The blue hair. The distant eyes. The silence.
Now that he thought about it—her gaze had seemed cloudy… almost drugged. Was she okay? Was she even there by her own will? Was this something planned by someone else?
He didn't know.
And worst of all, he didn't even know her name.
Rahul sat on the edge of the bed, staring down at his feet. The hotel room felt colder now, and not because of the air conditioning.
I hate one-night stands…
And yet I just had one.
He clenched his fists. He felt confused, angry, and mostly… hollow.
---
Knock knock.
Another knock. This time loud and firm.
A voice followed. "Get ready. We have to go to the office."
Rahul snapped out of his daze.
He stood, brushed his teeth, splashed cold water on his face, and dressed in the new black suit laid out for him. It was sleek, perfectly tailored, and had the Bloodblom crest—an intricate red flower with a dagger piercing through its center.
He left the room.
The same bulky man from last night stood waiting outside, hands folded behind his back.
No words were exchanged. The man simply nodded toward the car—a sleek black sedan—and opened the door.
Rahul slid inside.
The car pulled away silently, the city passing by in blurred streaks of color. Tall buildings, neon signs, and a thousand strangers walking with purpose.

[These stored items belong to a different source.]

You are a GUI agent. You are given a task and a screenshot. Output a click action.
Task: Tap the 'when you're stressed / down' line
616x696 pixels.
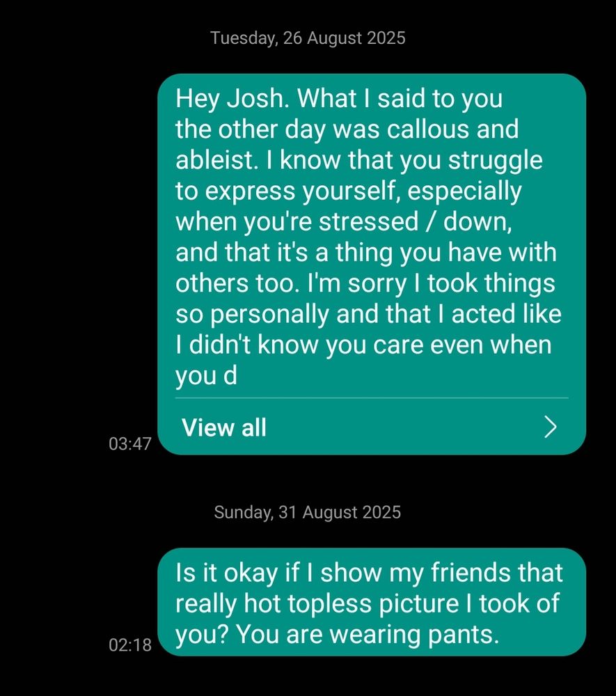[344, 221]
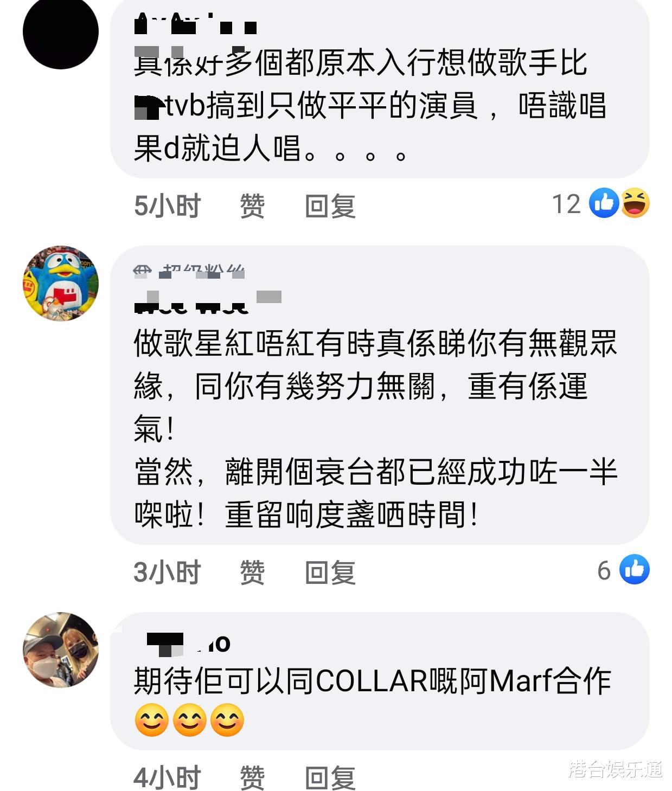Viewport: 672px width, 791px height.
Task: Click the laughing emoji reaction icon
Action: tap(635, 203)
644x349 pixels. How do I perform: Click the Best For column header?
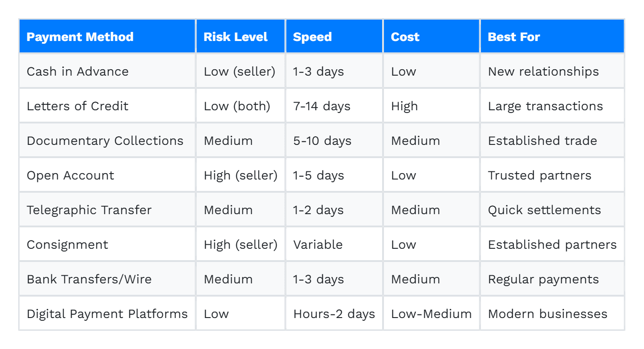tap(552, 36)
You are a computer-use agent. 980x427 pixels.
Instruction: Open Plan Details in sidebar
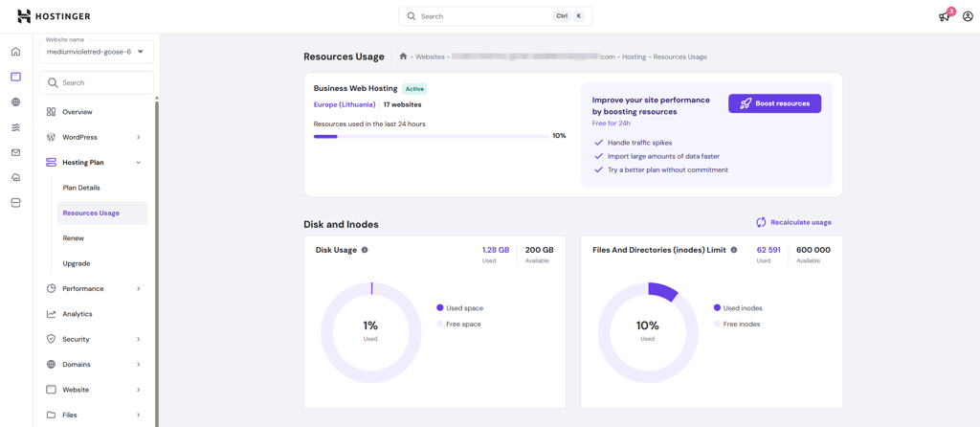pyautogui.click(x=81, y=188)
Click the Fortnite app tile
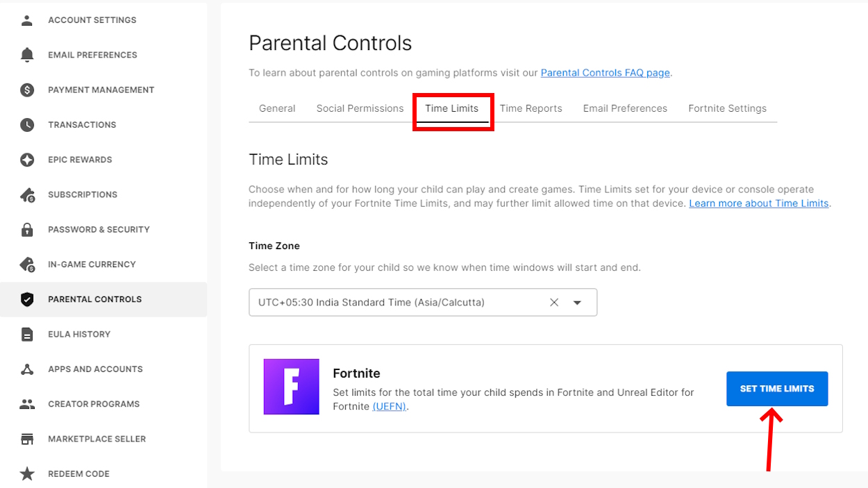Viewport: 868px width, 488px height. point(291,387)
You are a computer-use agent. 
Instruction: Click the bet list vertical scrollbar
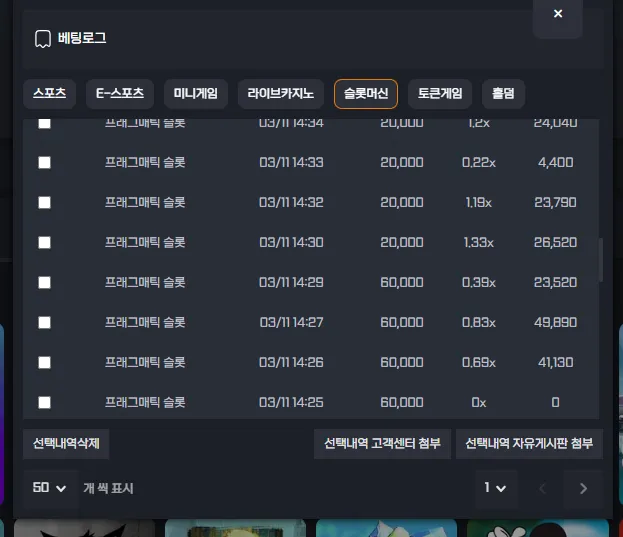601,260
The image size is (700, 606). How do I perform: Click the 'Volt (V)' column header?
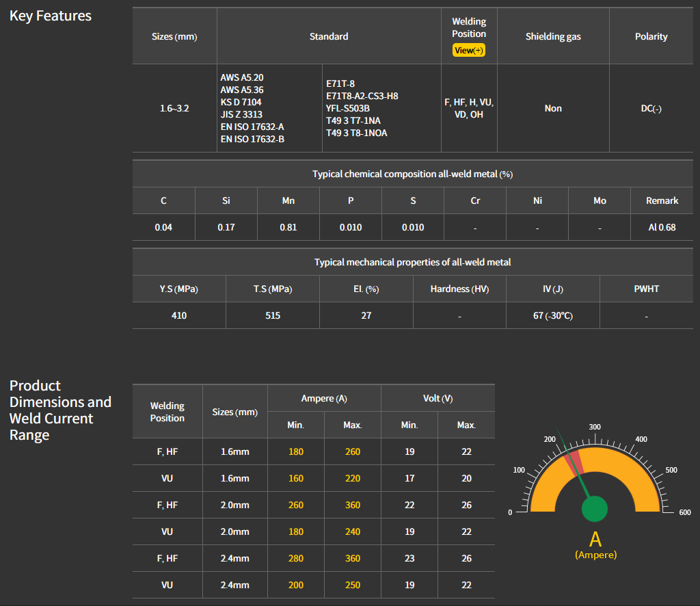(x=438, y=398)
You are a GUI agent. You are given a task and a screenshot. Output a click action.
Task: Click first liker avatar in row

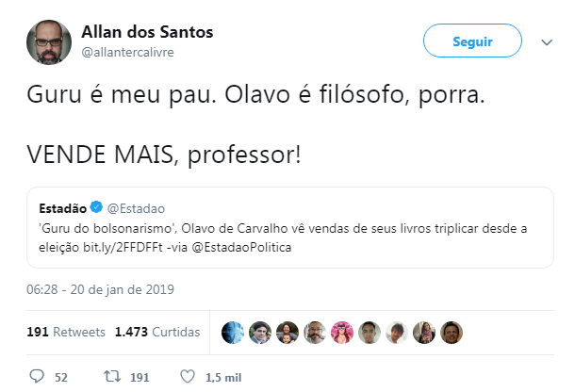(233, 332)
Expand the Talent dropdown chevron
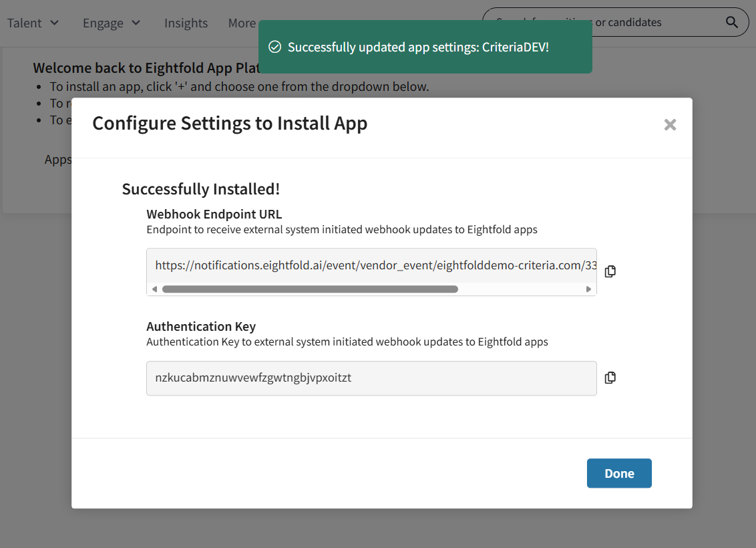Screen dimensions: 756x548 [55, 23]
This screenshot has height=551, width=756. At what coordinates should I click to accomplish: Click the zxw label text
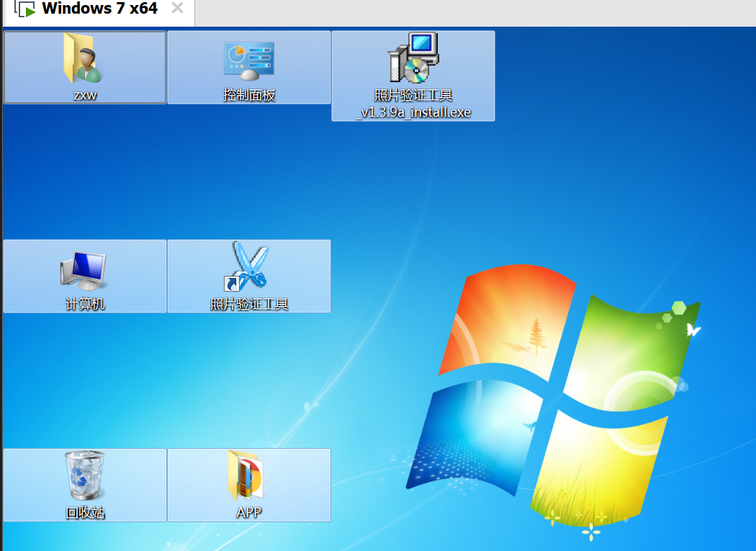pyautogui.click(x=85, y=95)
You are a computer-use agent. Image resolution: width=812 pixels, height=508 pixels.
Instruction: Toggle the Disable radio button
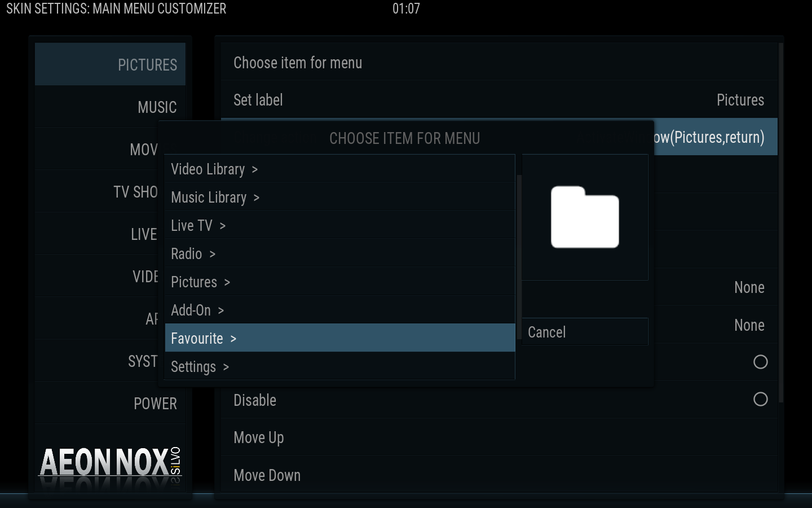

But one building… stood above them all.
Like a steel mountain, it pierced the clouds.
Towering, intimidating, and strangely elegant.
Its glass exterior shimmered as if absorbing light itself.
As they got closer, Rahul stared up at the Bloodblom Tower.
The man spoke for the first time since the hotel. "This is your new workplace. From now on, you will live, train, and operate out of this tower."
Rahul didn't reply. His thoughts were still drifting—between the river, the woman, his father, the strange core that now beat silently inside his body.
The car turned into a private entrance beneath the tower.
As they drove into the underground garage, Rahul realized one thing—
I can't go back.
From here on, everything would change.
And even if the path ahead was dark…
He was already too deep in the shadows to turn around.